What does it do?
wxPython wraps a toolkit that draws each button, menu, and window using the real native controls of whatever operating system it’s running on, so a wxPython app on a Mac looks like a Mac app and the same app on Windows looks like a Windows app. Rather than painting its own custom-styled buttons like some toolkits do, it borrows the actual native ones your operating system already provides. It’s like ordering a suit tailored fresh for whichever city you’re wearing it in, rather than one generic outfit that looks slightly foreign everywhere.
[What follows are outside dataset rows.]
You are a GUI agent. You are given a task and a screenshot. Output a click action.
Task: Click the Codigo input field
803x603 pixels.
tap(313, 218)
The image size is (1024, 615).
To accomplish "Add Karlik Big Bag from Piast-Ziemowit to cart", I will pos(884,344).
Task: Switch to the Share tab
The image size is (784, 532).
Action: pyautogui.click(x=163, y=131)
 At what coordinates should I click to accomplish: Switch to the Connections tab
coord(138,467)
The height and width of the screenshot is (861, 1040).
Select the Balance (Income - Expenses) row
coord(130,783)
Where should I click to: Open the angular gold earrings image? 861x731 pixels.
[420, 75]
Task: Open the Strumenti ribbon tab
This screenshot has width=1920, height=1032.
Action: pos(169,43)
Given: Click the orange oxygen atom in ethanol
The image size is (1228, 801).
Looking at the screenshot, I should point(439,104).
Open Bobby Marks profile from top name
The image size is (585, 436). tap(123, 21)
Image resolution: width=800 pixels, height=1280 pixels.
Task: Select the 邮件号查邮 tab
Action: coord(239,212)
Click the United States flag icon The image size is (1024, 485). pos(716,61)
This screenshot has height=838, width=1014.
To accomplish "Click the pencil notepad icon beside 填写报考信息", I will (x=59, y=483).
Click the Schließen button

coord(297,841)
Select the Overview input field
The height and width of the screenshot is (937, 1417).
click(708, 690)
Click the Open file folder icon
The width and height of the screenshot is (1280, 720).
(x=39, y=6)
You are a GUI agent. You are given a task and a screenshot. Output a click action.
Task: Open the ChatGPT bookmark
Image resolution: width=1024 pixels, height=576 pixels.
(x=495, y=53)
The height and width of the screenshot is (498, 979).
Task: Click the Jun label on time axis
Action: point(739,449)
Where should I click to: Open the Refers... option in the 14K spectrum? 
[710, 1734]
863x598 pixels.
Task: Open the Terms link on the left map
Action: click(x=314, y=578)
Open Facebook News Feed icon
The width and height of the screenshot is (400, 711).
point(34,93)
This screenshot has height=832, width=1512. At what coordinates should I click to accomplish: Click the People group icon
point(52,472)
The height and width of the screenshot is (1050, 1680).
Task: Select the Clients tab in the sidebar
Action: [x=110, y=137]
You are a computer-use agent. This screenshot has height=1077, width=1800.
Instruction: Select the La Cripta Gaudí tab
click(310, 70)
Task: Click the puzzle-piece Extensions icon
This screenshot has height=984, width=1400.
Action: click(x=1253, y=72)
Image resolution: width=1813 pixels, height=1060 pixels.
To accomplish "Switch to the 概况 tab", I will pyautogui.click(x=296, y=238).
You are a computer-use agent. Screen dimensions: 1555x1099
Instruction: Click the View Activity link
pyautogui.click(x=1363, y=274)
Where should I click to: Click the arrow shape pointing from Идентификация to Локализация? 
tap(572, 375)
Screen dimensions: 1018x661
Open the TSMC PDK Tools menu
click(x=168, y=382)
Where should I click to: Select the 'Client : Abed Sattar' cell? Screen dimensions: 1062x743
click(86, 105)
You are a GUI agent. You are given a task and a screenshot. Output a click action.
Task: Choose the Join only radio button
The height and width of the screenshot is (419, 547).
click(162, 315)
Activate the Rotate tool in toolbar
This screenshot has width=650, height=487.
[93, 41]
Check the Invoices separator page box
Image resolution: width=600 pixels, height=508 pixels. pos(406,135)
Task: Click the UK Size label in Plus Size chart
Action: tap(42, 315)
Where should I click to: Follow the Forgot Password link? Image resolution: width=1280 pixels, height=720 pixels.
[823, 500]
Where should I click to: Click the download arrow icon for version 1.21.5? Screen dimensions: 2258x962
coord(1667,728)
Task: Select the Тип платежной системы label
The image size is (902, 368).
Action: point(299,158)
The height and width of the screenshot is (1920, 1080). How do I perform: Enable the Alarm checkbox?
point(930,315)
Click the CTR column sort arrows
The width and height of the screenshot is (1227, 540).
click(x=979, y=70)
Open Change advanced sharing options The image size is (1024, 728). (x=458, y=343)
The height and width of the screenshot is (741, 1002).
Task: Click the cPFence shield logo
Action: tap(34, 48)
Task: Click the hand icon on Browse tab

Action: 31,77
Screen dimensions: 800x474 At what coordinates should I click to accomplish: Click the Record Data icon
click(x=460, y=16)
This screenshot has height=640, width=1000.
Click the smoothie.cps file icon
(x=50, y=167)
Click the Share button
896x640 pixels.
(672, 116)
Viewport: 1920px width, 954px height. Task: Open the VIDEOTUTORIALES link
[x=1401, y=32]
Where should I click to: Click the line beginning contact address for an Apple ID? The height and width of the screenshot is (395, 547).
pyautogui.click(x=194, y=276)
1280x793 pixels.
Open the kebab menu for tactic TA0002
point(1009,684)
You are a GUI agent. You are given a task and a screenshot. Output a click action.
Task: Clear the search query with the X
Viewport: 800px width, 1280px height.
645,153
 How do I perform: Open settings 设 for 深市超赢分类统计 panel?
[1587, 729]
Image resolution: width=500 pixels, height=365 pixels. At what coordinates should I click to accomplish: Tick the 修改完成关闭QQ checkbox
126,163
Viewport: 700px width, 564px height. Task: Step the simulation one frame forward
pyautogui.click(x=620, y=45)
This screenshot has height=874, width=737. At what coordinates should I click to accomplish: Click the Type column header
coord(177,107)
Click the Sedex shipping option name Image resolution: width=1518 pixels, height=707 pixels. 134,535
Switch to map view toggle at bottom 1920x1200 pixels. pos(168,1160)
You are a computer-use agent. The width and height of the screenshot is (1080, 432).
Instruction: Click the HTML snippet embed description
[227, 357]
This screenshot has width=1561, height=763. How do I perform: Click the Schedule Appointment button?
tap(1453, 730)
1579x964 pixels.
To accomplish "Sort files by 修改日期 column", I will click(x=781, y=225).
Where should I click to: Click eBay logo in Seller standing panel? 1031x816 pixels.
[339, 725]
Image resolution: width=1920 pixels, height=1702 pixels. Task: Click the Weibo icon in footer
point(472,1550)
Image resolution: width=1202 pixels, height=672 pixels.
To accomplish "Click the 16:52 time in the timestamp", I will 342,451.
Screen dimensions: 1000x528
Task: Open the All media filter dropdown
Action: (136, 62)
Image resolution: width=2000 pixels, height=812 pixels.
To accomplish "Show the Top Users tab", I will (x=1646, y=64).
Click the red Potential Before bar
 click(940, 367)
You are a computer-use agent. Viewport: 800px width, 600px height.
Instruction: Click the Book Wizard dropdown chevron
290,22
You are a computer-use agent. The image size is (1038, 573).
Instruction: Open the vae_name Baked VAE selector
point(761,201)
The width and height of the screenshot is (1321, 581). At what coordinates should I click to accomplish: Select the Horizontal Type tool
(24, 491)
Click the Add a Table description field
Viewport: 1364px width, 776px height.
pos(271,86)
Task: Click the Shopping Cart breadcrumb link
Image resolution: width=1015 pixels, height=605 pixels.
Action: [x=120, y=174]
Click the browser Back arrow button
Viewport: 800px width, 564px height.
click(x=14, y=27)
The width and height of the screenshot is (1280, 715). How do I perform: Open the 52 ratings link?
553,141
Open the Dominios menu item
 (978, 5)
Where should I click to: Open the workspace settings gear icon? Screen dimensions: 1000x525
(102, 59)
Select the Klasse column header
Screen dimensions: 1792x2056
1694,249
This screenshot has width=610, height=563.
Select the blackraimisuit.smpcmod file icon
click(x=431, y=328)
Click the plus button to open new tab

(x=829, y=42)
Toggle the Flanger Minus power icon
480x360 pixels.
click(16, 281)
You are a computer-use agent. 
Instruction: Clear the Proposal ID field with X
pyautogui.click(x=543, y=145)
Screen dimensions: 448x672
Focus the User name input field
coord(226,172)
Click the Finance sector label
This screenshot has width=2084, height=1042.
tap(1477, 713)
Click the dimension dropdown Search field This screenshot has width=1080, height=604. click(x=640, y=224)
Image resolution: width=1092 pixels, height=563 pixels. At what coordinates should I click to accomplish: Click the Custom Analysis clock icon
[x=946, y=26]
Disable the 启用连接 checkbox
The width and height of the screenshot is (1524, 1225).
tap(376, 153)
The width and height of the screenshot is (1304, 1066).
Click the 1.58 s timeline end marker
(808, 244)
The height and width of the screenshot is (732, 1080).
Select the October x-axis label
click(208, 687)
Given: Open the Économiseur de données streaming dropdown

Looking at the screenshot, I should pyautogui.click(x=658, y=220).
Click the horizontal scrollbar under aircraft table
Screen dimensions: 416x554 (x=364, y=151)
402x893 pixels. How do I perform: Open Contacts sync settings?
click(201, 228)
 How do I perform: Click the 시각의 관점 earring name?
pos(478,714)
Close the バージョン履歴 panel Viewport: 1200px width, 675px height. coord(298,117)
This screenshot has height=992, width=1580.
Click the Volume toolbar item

It’s been a stable, if less flashy, option in the Python GUI world for a very long time.
See it in action
This opens a basic desktop window with a title bar that stays open until the user closes it.
import wx
app = wx.App()
frame = wx.Frame(None, title="Hello wxPython")
frame.Show()
app.MainLoop()
Why would a non-developer care?
Users notice, even subconsciously, when software doesn’t match the rest of their operating system, and that mismatch can quietly undermine trust in an application, something wxPython’s native-controls approach avoids entirely.
Real-world examples
wxPython has been used for cross-platform desktop tools where blending into the native operating system mattered more than a custom visual brand, including various scientific and engineering utilities. It predates many newer alternatives, with roots going back to the wxWidgets C++ toolkit from the 1990s. It remains a solid, if quieter, choice compared to the more heavily marketed Qt-based options.
Who uses it
Developers who specifically want their Python desktop app to blend in with each operating system’s native look rather than impose a custom style.
How it compares to alternatives
Unlike PyQt5 or PySide6, which draw their own consistent custom-styled widgets across platforms, wxPython uses each platform’s actual native controls, trading visual consistency across platforms for a more authentic native feel on each one.